**INFORMATION PROVIDED:**
Segment Open

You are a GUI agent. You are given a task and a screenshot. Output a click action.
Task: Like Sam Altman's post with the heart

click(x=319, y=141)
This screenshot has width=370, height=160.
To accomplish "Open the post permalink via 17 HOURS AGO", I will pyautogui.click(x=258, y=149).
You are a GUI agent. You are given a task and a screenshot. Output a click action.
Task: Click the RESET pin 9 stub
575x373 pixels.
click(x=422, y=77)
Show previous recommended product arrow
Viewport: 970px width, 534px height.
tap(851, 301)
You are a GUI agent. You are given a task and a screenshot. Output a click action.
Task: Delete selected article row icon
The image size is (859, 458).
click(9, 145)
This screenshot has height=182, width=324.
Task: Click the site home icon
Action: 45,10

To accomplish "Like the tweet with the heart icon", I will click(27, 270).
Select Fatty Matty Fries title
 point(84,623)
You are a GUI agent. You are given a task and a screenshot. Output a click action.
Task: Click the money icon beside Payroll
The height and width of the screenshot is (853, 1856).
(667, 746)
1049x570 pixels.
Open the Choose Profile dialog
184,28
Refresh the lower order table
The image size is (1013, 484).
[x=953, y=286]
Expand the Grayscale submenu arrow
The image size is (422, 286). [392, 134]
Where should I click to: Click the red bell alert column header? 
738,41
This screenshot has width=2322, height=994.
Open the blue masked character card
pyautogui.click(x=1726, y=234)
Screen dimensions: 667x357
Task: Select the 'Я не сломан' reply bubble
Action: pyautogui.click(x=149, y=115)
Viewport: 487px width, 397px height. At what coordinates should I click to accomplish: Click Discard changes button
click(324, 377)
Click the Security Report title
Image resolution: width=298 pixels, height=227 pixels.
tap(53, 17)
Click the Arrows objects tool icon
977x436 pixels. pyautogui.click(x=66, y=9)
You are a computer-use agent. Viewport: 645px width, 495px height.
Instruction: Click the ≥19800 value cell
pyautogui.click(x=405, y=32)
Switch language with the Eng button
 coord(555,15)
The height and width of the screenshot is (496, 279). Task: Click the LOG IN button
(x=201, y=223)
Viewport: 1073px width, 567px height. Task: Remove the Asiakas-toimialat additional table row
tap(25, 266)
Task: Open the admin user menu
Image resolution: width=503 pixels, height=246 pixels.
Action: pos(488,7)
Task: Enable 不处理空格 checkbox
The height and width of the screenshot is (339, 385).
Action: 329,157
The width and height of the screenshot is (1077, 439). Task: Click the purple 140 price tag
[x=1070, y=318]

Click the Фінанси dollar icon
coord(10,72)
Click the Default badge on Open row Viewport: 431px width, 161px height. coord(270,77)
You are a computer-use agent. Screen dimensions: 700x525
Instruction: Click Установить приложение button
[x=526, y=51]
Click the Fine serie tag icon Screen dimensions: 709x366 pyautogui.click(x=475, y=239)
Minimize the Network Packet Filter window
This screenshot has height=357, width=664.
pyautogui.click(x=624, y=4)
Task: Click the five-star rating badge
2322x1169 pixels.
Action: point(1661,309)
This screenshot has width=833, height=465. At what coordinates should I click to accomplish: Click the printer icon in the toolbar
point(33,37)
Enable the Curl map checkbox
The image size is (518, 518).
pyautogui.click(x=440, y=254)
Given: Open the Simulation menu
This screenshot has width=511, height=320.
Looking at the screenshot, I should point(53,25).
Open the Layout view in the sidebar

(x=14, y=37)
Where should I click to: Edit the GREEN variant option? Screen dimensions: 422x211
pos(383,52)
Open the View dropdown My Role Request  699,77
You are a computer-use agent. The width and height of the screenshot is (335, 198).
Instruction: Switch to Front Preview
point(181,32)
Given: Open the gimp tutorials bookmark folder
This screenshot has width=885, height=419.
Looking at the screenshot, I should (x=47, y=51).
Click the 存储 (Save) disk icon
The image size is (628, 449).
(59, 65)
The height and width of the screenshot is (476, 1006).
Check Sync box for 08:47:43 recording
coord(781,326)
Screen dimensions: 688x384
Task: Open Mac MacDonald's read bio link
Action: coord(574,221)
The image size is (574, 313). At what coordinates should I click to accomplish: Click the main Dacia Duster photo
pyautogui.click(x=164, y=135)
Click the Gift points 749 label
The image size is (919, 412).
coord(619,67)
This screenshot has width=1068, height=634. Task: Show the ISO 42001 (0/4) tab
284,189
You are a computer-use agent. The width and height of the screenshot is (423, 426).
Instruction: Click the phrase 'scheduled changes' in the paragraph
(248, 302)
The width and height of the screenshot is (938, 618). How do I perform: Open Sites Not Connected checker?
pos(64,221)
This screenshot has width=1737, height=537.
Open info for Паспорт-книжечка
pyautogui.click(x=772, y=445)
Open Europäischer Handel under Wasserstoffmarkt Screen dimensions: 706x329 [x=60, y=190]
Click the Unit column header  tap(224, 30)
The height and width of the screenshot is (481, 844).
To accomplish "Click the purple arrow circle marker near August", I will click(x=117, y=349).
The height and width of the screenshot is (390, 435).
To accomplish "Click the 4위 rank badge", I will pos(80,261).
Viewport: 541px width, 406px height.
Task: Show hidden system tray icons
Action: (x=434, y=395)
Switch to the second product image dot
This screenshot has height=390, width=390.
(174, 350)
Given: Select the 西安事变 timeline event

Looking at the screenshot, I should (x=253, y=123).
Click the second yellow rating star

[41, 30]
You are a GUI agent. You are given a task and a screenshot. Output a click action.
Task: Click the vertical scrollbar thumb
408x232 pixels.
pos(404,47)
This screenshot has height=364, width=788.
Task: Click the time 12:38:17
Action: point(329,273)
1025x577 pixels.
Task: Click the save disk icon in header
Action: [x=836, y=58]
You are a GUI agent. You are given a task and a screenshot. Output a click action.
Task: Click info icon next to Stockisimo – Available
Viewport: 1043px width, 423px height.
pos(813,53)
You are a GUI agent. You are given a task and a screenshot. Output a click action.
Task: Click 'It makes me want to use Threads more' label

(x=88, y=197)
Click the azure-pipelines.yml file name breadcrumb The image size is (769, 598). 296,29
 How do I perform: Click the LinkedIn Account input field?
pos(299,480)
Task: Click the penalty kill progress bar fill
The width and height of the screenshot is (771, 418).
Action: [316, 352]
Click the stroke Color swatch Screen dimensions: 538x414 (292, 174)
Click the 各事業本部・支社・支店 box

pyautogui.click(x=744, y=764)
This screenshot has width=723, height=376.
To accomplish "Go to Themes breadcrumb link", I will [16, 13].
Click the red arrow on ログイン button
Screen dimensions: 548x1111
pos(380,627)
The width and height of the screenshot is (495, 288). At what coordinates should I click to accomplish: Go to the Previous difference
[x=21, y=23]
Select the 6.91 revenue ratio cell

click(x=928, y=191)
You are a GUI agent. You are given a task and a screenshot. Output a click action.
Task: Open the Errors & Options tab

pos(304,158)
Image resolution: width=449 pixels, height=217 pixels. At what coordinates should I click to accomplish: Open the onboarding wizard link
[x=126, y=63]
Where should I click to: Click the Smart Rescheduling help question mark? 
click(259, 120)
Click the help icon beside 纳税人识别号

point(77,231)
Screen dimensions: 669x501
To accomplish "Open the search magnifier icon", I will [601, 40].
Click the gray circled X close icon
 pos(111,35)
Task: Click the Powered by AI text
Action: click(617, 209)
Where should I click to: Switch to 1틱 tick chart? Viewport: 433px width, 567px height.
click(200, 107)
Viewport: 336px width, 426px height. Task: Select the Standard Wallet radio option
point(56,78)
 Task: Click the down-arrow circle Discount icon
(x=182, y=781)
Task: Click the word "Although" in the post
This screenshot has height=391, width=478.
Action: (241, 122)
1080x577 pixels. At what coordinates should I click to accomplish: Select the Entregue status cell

Segment Closed

**TASK ITEM:** Type out every record above once more, exactly.

**ANSWER TO THIS PROBLEM:**
You are a GUI agent. You are given a task and a screenshot. Output a click action.
Task: Like Sam Altman's post with the heart

click(x=319, y=141)
This screenshot has width=370, height=160.
To accomplish "Open the post permalink via 17 HOURS AGO", I will pyautogui.click(x=258, y=149).
You are a GUI agent. You are given a task and a screenshot. Output a click action.
Task: Click the RESET pin 9 stub
575x373 pixels.
click(x=422, y=77)
Show previous recommended product arrow
Viewport: 970px width, 534px height.
tap(851, 301)
You are a GUI agent. You are given a task and a screenshot. Output a click action.
Task: Delete selected article row icon
The image size is (859, 458).
click(9, 145)
This screenshot has height=182, width=324.
Task: Click the site home icon
Action: 45,10

To accomplish "Like the tweet with the heart icon", I will click(27, 270).
Select Fatty Matty Fries title
 point(84,623)
You are a GUI agent. You are given a task and a screenshot. Output a click action.
Task: Click the money icon beside Payroll
The height and width of the screenshot is (853, 1856).
(667, 746)
1049x570 pixels.
Open the Choose Profile dialog
184,28
Refresh the lower order table
The image size is (1013, 484).
[x=953, y=286]
Expand the Grayscale submenu arrow
The image size is (422, 286). [392, 134]
Where should I click to: Click the red bell alert column header? 
738,41
This screenshot has width=2322, height=994.
Open the blue masked character card
pyautogui.click(x=1726, y=234)
Screen dimensions: 667x357
Task: Select the 'Я не сломан' reply bubble
Action: pyautogui.click(x=149, y=115)
Viewport: 487px width, 397px height. At what coordinates should I click to accomplish: Click Discard changes button
click(324, 377)
Click the Security Report title
Image resolution: width=298 pixels, height=227 pixels.
tap(53, 17)
Click the Arrows objects tool icon
977x436 pixels. pyautogui.click(x=66, y=9)
You are a computer-use agent. Viewport: 645px width, 495px height.
Instruction: Click the ≥19800 value cell
pyautogui.click(x=405, y=32)
Switch language with the Eng button
 coord(555,15)
The height and width of the screenshot is (496, 279). Task: Click the LOG IN button
(x=201, y=223)
Viewport: 1073px width, 567px height. Task: Remove the Asiakas-toimialat additional table row
tap(25, 266)
Task: Open the admin user menu
Image resolution: width=503 pixels, height=246 pixels.
Action: pos(488,7)
Task: Enable 不处理空格 checkbox
The height and width of the screenshot is (339, 385).
Action: 329,157
The width and height of the screenshot is (1077, 439). Task: Click the purple 140 price tag
[x=1070, y=318]

Click the Фінанси dollar icon
coord(10,72)
Click the Default badge on Open row Viewport: 431px width, 161px height. coord(270,77)
You are a computer-use agent. Screen dimensions: 700x525
Instruction: Click Установить приложение button
[x=526, y=51]
Click the Fine serie tag icon Screen dimensions: 709x366 pyautogui.click(x=475, y=239)
Minimize the Network Packet Filter window
This screenshot has height=357, width=664.
pyautogui.click(x=624, y=4)
Task: Click the five-star rating badge
2322x1169 pixels.
Action: point(1661,309)
This screenshot has width=833, height=465. At what coordinates should I click to accomplish: Click the printer icon in the toolbar
point(33,37)
Enable the Curl map checkbox
The image size is (518, 518).
pyautogui.click(x=440, y=254)
Given: Open the Simulation menu
This screenshot has width=511, height=320.
Looking at the screenshot, I should point(53,25).
Open the Layout view in the sidebar

(x=14, y=37)
Where should I click to: Edit the GREEN variant option? Screen dimensions: 422x211
pos(383,52)
Open the View dropdown My Role Request  699,77
You are a computer-use agent. The width and height of the screenshot is (335, 198).
Instruction: Switch to Front Preview
point(181,32)
Given: Open the gimp tutorials bookmark folder
This screenshot has width=885, height=419.
Looking at the screenshot, I should (x=47, y=51).
Click the 存储 (Save) disk icon
The image size is (628, 449).
(59, 65)
The height and width of the screenshot is (476, 1006).
Check Sync box for 08:47:43 recording
coord(781,326)
Screen dimensions: 688x384
Task: Open Mac MacDonald's read bio link
Action: coord(574,221)
The image size is (574, 313). At what coordinates should I click to accomplish: Click the main Dacia Duster photo
pyautogui.click(x=164, y=135)
Click the Gift points 749 label
The image size is (919, 412).
coord(619,67)
This screenshot has width=1068, height=634. Task: Show the ISO 42001 (0/4) tab
284,189
You are a computer-use agent. The width and height of the screenshot is (423, 426).
Instruction: Click the phrase 'scheduled changes' in the paragraph
(248, 302)
The width and height of the screenshot is (938, 618). How do I perform: Open Sites Not Connected checker?
pos(64,221)
This screenshot has width=1737, height=537.
Open info for Паспорт-книжечка
pyautogui.click(x=772, y=445)
Open Europäischer Handel under Wasserstoffmarkt Screen dimensions: 706x329 [x=60, y=190]
Click the Unit column header  tap(224, 30)
The height and width of the screenshot is (481, 844).
To accomplish "Click the purple arrow circle marker near August", I will click(x=117, y=349).
The height and width of the screenshot is (390, 435).
To accomplish "Click the 4위 rank badge", I will pos(80,261).
Viewport: 541px width, 406px height.
Task: Show hidden system tray icons
Action: (x=434, y=395)
Switch to the second product image dot
This screenshot has height=390, width=390.
(174, 350)
Given: Select the 西安事变 timeline event

Looking at the screenshot, I should (x=253, y=123).
Click the second yellow rating star

[41, 30]
You are a GUI agent. You are given a task and a screenshot. Output a click action.
Task: Click the vertical scrollbar thumb
408x232 pixels.
pos(404,47)
This screenshot has height=364, width=788.
Task: Click the time 12:38:17
Action: point(329,273)
1025x577 pixels.
Task: Click the save disk icon in header
Action: [x=836, y=58]
You are a GUI agent. You are given a task and a screenshot. Output a click action.
Task: Click info icon next to Stockisimo – Available
Viewport: 1043px width, 423px height.
pos(813,53)
You are a GUI agent. You are given a task and a screenshot. Output a click action.
Task: Click 'It makes me want to use Threads more' label

(x=88, y=197)
Click the azure-pipelines.yml file name breadcrumb The image size is (769, 598). 296,29
 How do I perform: Click the LinkedIn Account input field?
pos(299,480)
Task: Click the penalty kill progress bar fill
The width and height of the screenshot is (771, 418).
Action: [316, 352]
Click the stroke Color swatch Screen dimensions: 538x414 (292, 174)
Click the 各事業本部・支社・支店 box

pyautogui.click(x=744, y=764)
This screenshot has width=723, height=376.
To accomplish "Go to Themes breadcrumb link", I will [16, 13].
Click the red arrow on ログイン button
Screen dimensions: 548x1111
pos(380,627)
The width and height of the screenshot is (495, 288). At what coordinates should I click to accomplish: Go to the Previous difference
[x=21, y=23]
Select the 6.91 revenue ratio cell

click(x=928, y=191)
You are a GUI agent. You are given a task and a screenshot. Output a click action.
Task: Open the Errors & Options tab

pos(304,158)
Image resolution: width=449 pixels, height=217 pixels. At what coordinates should I click to accomplish: Open the onboarding wizard link
[x=126, y=63]
Where should I click to: Click the Smart Rescheduling help question mark? 
click(259, 120)
Click the help icon beside 纳税人识别号

point(77,231)
Screen dimensions: 669x501
To accomplish "Open the search magnifier icon", I will [601, 40].
Click the gray circled X close icon
 pos(111,35)
Task: Click the Powered by AI text
Action: click(617, 209)
Where should I click to: Switch to 1틱 tick chart? Viewport: 433px width, 567px height.
click(200, 107)
Viewport: 336px width, 426px height. Task: Select the Standard Wallet radio option
point(56,78)
 Task: Click the down-arrow circle Discount icon
(x=182, y=781)
Task: Click the word "Although" in the post
This screenshot has height=391, width=478.
Action: (241, 122)
1080x577 pixels. At what coordinates should I click to accomplish: Select the Entregue status cell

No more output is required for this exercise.